#### [Exercise brief]
The lines from the start of the listing through the line containing "08.08.2026 – Harlequin spotted ! (117, 1776)" should be printed exactly, and no other lines should be printed.

#### [Available data]
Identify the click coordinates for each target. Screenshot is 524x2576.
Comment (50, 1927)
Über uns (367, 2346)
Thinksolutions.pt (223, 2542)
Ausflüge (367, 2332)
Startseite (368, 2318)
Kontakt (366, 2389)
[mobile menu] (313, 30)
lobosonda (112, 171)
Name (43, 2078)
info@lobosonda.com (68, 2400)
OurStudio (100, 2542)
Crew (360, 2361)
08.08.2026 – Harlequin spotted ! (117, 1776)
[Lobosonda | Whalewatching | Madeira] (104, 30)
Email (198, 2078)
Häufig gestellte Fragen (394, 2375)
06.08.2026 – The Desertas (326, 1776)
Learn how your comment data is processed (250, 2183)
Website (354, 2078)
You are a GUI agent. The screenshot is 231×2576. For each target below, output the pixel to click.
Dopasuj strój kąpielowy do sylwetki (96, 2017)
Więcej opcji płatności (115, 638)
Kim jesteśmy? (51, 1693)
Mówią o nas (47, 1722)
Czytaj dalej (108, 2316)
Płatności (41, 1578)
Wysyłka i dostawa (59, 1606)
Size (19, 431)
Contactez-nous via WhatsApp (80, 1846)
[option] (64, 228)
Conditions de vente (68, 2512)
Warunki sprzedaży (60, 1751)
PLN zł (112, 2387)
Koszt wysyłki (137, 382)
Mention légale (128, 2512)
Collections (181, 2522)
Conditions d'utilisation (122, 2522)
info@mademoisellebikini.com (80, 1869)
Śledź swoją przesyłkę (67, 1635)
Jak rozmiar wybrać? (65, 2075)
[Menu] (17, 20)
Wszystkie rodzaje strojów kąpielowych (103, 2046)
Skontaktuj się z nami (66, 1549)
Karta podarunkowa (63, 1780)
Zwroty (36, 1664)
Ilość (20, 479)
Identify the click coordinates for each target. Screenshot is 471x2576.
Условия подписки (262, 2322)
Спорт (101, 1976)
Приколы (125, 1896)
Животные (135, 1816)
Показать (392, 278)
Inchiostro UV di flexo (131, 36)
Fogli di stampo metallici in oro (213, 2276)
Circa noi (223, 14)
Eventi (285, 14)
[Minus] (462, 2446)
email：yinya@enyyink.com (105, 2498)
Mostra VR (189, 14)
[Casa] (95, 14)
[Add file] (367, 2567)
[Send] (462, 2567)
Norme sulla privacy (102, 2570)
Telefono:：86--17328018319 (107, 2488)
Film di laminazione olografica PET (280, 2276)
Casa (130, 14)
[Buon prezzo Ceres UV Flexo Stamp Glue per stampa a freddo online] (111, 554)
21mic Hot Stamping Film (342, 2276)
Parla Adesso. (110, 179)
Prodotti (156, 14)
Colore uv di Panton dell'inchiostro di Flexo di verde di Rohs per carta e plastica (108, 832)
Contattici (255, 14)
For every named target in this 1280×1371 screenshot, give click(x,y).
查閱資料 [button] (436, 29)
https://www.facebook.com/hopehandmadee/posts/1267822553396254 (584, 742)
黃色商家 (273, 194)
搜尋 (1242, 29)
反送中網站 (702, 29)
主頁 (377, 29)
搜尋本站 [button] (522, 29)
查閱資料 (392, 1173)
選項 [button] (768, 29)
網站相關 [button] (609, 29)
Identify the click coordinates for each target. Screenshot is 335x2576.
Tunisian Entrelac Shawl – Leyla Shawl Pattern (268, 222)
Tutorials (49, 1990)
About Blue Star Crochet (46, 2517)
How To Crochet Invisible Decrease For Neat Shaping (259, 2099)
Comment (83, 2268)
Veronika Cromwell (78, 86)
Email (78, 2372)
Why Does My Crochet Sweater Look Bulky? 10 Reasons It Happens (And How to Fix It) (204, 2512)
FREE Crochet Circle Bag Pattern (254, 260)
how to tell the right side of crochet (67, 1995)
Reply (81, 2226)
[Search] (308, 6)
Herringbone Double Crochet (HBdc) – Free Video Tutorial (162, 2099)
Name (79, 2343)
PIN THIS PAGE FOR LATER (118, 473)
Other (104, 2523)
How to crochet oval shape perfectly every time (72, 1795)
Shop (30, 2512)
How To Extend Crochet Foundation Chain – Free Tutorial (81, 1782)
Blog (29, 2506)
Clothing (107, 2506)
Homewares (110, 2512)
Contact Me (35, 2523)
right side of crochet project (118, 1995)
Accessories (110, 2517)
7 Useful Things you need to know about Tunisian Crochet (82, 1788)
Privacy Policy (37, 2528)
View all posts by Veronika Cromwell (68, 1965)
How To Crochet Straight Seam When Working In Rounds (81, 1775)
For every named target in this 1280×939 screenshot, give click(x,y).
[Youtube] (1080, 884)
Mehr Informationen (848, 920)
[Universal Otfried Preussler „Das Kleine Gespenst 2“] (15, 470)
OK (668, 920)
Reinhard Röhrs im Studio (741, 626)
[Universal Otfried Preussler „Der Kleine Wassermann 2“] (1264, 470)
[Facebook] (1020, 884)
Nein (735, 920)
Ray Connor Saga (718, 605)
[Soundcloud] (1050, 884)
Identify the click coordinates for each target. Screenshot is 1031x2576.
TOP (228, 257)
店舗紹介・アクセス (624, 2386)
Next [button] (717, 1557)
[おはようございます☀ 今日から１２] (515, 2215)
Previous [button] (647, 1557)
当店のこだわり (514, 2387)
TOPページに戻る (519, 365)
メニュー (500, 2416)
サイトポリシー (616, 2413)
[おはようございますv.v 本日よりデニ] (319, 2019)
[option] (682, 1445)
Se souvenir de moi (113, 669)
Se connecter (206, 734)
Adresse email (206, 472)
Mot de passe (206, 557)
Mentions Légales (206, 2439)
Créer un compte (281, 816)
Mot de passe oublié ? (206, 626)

#### [Solution for this exercise]
Identify the click coordinates for each target. Screenshot is 524x2576.
Comment (50, 1927)
Über uns (367, 2346)
Thinksolutions.pt (223, 2542)
Ausflüge (367, 2332)
Startseite (368, 2318)
Kontakt (366, 2389)
[mobile menu] (313, 30)
lobosonda (112, 171)
Name (43, 2078)
info@lobosonda.com (68, 2400)
OurStudio (100, 2542)
Crew (360, 2361)
08.08.2026 – Harlequin spotted ! (117, 1776)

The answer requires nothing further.